50 Jahre Ostalbkreis: Wirtschaftlich ein Erfolg?

Dr. Nicole Hoffmeister-Kraut: Auf jeden Fall. Der Ostalbkreis hat sich als starker Wirtschafts-, Forschungs-, Bildungs- und Gründungsstandort in Baden-Württemberg etabliert. Nimmt man zudem die Studie des Statistischen Landesamtes „Regionales Wirtschaftswachstum in Baden-Württemberg 2000 bis 2016“ aus dem Jahr 2019 als Ausgangspunkt einer Bewertung, dann lässt sich diese Frage für den dort betrachteten Zeitraum ebenfalls mit einem klaren Ja beantworten. Das Bruttoinlandsprodukt stieg im Ostalbkreis von 7,6 Milliarden Euro im Jahr 2000 auf 12,6 Milliarden Euro im Jahr 2016. Damit war auch eine Anteilserhöhung in Relation zum baden-württembergischen Bruttoinlandsprodukt von 2,5 auf 2,6 Prozent zu verzeichnen.
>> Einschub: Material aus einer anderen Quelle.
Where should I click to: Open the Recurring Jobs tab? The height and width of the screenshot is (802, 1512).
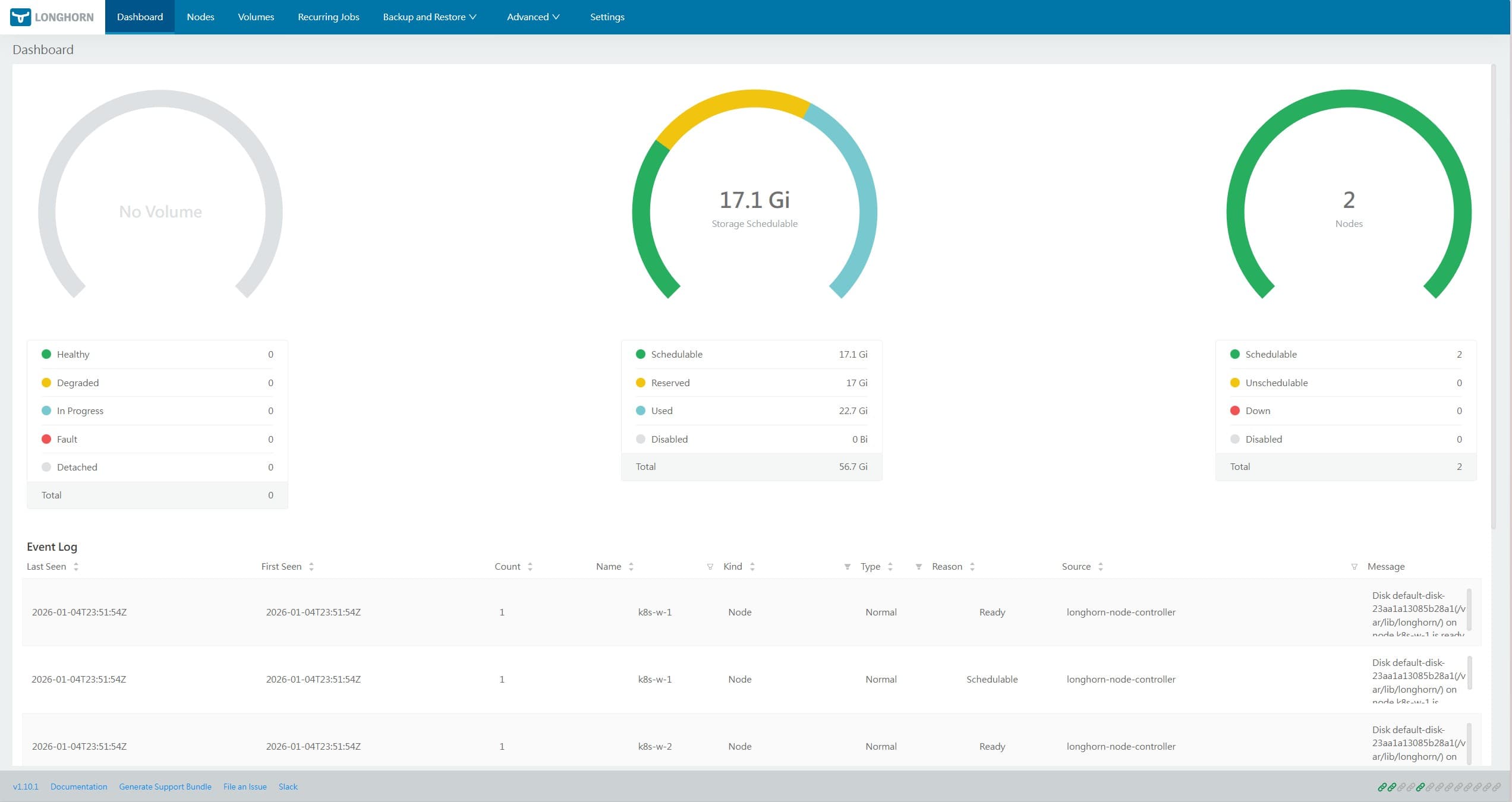pyautogui.click(x=328, y=17)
Was werden die nächsten 50 Jahre dem Landkreis und dem Land bringen?

Dr. Nicole Hoffmeister-Kraut: Es ist natürlich schwierig vorherzusagen, was die nächsten 50 Jahre für den Ostalbkreis und Baden-Württemberg bringen werden. Allerdings steht außer Frage, dass die zukünftigen gesellschaftlichen und ökologischen Herausforderungen in den Bereichen Klimawandel, Energiewende, Mobilität, Fachkräftesicherung und Digitalisierung die Wirtschaftsstruktur der Regionen und des Landes nachhaltig verändern werden. Unsere industriellen Kernbranchen müssen sich unter schwierigen Rahmenbedingungen in einem harten globalen Wettbewerb neu aufstellen und neu definieren. Es wird daher maßgeblich sein, die regionale Wirtschaftsstruktur auf Grundlage vorhandener Potentiale zu diversifizieren und neue wachstumsträchtige Zukunftsfelder zu erschließen. Die Erforschung und Anwendung neuer Themen und Technologien, der Ausbau der Innovationsbasis sowie die Verbesserung des Technologietransfers werden vor diesem Hintergrund eine wachsende Rolle einnehmen. Der Wirtschaftsstandort Baden-Württemberg kann dabei immer nur die Stärke und Innovationskraft repräsentieren, die von den Unternehmen, Partnern und Akteuren in den einzelnen Regionen im Land gelebt und erwirtschaftet wird. Mit der RegioClusterAgentur für Innovation und Transformation hat das Land Baden-Württemberg eine deutschlandweit einzigartige Unterstützungsagentur für Clusterinitiativen, Wirtschaftsfördereinrichtungen sowie weitere regionale Innovationsintermediäre geschaffen. Damit unterstützt das Land die regionale Wirtschaft gezielt dabei, neue Kompetenzbedarfe und Transformationspfade zu identifizieren und neue Ansätze zur Bewältigung des Strukturwandels zu entwickeln. Die RegioClusterAgentur ist ein Projekt von strategischer Bedeutung im Rahmen der Förderung aus dem Europäischen Fonds für regionale Entwicklung (EFRE) in Baden-Württemberg in der Förderperiode 2021 bis 2027. Der Ostalbkreis bringt aufgrund seiner zukunftsorientierten Regionalentwicklung und ausgeprägten Hochschul- und Forschungslandschaft bereits das erforderliche Rüstzeug mit, um adäquat auf die künftigen Entwicklungen reagieren zu können. Auch die gemeinsame Kooperation mit dem Landkreis Heidenheim in der Offensive „Zukunft Ostwürttemberg“ und dem Ziel, eine Modellregion für nachhaltige Transformation zu werden, zeigen den Ehrgeiz, die Region und den Ostalbkreis zukunftsfähig aufzustellen.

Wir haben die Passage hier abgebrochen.